**The request**
Edit the part of the records that opens with the line containing "Image resolution: width=444" and closes with the line containing "pyautogui.click(x=306, y=11)", changing "Chart of Accounts" to "General Ledger" and keeping everything else the same. Return only those lines.

** START Given records **

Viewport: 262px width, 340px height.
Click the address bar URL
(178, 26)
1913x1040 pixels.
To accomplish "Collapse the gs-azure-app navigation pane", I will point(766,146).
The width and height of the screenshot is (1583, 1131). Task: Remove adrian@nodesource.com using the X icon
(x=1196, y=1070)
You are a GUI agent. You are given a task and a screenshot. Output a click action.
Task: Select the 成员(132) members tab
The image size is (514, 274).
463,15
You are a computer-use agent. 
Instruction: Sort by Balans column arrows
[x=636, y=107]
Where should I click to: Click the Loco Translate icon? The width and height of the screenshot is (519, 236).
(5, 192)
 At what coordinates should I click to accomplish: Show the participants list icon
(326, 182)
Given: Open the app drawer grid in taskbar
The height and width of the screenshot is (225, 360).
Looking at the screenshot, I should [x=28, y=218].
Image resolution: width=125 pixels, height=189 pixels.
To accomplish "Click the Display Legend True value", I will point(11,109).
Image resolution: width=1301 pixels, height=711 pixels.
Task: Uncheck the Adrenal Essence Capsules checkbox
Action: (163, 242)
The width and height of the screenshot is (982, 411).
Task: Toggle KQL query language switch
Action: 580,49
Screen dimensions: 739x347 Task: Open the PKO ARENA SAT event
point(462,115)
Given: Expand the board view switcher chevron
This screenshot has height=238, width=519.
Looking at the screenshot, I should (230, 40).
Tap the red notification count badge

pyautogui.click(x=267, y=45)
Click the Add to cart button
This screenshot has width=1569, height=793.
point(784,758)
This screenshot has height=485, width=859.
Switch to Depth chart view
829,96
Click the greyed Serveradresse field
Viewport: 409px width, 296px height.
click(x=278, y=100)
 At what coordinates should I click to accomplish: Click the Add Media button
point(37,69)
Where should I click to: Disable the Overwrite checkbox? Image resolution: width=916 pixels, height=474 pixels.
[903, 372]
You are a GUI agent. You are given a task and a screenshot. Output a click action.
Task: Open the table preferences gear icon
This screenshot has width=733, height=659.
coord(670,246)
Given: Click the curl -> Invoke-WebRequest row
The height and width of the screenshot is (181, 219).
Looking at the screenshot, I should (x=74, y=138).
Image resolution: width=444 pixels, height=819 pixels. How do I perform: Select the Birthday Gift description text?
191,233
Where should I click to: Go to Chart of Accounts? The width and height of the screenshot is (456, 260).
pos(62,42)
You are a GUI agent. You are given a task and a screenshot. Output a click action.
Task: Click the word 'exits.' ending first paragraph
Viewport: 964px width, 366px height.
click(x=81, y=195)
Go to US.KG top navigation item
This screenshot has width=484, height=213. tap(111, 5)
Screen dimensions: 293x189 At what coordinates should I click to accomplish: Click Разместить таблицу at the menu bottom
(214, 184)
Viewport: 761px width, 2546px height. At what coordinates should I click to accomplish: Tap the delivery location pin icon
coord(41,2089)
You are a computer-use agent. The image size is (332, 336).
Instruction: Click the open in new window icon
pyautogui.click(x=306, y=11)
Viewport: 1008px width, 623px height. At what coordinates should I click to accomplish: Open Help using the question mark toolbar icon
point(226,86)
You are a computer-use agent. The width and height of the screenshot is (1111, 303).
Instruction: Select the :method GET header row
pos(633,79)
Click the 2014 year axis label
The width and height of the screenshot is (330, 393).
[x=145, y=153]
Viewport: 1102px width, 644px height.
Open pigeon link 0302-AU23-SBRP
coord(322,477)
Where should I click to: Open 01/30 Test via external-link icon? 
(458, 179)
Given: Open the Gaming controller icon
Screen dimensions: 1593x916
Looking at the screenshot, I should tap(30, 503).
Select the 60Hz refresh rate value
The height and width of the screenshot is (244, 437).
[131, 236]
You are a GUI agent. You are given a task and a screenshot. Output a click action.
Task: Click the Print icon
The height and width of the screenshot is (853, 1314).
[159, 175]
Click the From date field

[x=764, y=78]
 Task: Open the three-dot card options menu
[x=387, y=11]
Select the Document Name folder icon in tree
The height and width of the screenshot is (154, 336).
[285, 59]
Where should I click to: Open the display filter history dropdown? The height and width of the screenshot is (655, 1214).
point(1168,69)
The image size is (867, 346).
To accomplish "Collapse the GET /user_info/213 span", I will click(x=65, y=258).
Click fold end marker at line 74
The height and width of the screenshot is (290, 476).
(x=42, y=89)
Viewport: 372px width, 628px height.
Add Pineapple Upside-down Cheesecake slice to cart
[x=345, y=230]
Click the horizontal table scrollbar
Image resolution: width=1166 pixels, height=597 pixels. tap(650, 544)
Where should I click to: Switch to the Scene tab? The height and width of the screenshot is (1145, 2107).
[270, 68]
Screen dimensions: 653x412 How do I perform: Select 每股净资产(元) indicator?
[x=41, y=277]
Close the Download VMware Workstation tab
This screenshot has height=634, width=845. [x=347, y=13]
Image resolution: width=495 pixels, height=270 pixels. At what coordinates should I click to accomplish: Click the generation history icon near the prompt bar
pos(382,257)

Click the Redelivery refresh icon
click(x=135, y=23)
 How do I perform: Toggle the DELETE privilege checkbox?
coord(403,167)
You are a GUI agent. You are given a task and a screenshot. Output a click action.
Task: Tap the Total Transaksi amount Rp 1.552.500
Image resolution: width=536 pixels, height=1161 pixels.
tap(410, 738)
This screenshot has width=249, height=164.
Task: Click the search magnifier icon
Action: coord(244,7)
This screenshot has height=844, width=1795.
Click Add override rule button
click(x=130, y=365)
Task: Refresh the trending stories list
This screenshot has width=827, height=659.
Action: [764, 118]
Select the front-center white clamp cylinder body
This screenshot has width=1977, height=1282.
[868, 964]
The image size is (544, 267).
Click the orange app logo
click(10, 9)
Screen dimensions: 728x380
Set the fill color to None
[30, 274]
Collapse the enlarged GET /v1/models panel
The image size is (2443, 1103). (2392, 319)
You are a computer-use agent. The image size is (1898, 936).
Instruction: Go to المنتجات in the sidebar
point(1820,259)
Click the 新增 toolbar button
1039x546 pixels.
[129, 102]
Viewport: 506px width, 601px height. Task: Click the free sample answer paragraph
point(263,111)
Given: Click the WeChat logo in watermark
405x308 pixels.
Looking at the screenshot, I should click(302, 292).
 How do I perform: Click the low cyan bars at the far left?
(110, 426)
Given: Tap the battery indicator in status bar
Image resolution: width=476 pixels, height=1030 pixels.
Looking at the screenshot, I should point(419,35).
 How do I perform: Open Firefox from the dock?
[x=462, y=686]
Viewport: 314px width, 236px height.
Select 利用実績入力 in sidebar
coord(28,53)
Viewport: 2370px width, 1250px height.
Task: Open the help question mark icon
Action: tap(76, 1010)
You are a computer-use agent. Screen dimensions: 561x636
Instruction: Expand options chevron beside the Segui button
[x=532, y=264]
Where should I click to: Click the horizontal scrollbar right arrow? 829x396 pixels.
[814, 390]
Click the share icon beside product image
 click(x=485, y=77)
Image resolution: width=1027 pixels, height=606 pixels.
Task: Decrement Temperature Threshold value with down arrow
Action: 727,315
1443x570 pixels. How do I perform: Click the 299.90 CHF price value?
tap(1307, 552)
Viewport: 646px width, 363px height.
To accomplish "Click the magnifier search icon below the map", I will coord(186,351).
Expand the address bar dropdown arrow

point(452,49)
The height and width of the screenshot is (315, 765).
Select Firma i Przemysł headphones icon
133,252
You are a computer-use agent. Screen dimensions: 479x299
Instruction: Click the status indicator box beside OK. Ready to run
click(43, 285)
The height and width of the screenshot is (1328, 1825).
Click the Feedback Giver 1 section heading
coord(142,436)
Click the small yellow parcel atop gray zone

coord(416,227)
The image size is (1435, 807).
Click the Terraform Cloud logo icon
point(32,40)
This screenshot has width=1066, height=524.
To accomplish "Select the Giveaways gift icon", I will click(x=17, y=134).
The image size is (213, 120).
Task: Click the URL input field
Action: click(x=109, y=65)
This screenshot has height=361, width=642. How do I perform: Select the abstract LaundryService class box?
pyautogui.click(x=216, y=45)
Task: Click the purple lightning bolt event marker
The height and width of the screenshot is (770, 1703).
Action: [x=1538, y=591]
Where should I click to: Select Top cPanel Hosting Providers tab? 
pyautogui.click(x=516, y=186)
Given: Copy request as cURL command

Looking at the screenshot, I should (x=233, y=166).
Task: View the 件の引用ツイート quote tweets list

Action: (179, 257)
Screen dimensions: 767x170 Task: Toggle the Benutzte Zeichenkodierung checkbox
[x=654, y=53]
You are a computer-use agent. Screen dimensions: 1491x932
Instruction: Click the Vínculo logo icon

** END Given records **

**Correct output**
Image resolution: width=444 pixels, height=819 pixels. How do I perform: Select the Birthday Gift description text?
191,233
Where should I click to: Go to General Ledger? The width and height of the screenshot is (456, 260).
pos(62,42)
You are a GUI agent. You are given a task and a screenshot. Output a click action.
Task: Click the word 'exits.' ending first paragraph
Viewport: 964px width, 366px height.
click(x=81, y=195)
Go to US.KG top navigation item
This screenshot has width=484, height=213. tap(111, 5)
Screen dimensions: 293x189 At what coordinates should I click to accomplish: Click Разместить таблицу at the menu bottom
(214, 184)
Viewport: 761px width, 2546px height. At what coordinates should I click to accomplish: Tap the delivery location pin icon
coord(41,2089)
You are a computer-use agent. The image size is (332, 336).
Instruction: Click the open in new window icon
pyautogui.click(x=306, y=11)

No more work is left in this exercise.